Even a small thing like a hand sewing needle has had a role in the history of humans. Some facts and history about the hand sewing needle:
The first sewing needles were made from bone and were used to sew animal hides together. The oldest known bone sewing needle was one found in what is now southwestern France and has been estimated to be over 25,000 years old.
Needles made from copper, silver and bronze were used in ancient Egypt.
The oldest iron needle known was found in what is now Germany, and dates back to the 3rd century B.C.E.
Bookbinders and shoemakers used needles made from hog bristles in the Middle Ages.
Native Americans used porcupine quills and the pointed end of agave leaves for sewing needles. The fibers of the agave leaf were also used for thread.
Metal needle making was perfected by Muslims in Spain in the 11th century. Spanish Muslims were some of the most knowledgeable medical doctors in the world at the time, and had perfected many surgical techniques that required needles for suturing.

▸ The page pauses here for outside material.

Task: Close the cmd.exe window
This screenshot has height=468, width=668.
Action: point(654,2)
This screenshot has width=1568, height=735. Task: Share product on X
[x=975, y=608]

When the Muslims were driven out of Spain in the 15th century, they took the knowledge of needle making with them to Arab lands. Muslims returned to needle making, and Arab traders took them to Europe.
Europe learned the art of needle making from Arab needle makers, and it came to England in the 17th century. Before this time, metal needles were made in Europe by the local blacksmith, and resulted in very crude needles.
The knowledge of needle making was also used to make fish hooks in England. The country became well known for high quality fish hooks as well as sewing needles in the middle of the 17th century.
Metal needles were handcrafted before the industrial age. The process began with cutting wire long enough to make two needles. Then points were ground on either end of the wire, the wire was flattened in the middle and eyes punched out. The needles were then separated. This operation is still followed today, but machines now do the work instead of humans.
Around 1850 needle making machines began producing needles and turned needle making from a cottage industry into an industry done in factories. By 1866 there were 100 million needles being made in England a year.
The English town and district of Redditch in central England became the center of the world's needle production in the 19th century. The craftsmanship of the needles made there was so great that a foreign manufacturer sent a hypodermic needle to Redditch claiming that it was smaller than Redditch needle makers could produce. The needle was sent back to the manufacturer with a needle made by Redditch craftsman so small that it fit inside the foreign manufacturer's!
Needle making is still being done in the Redditch area and other places in England.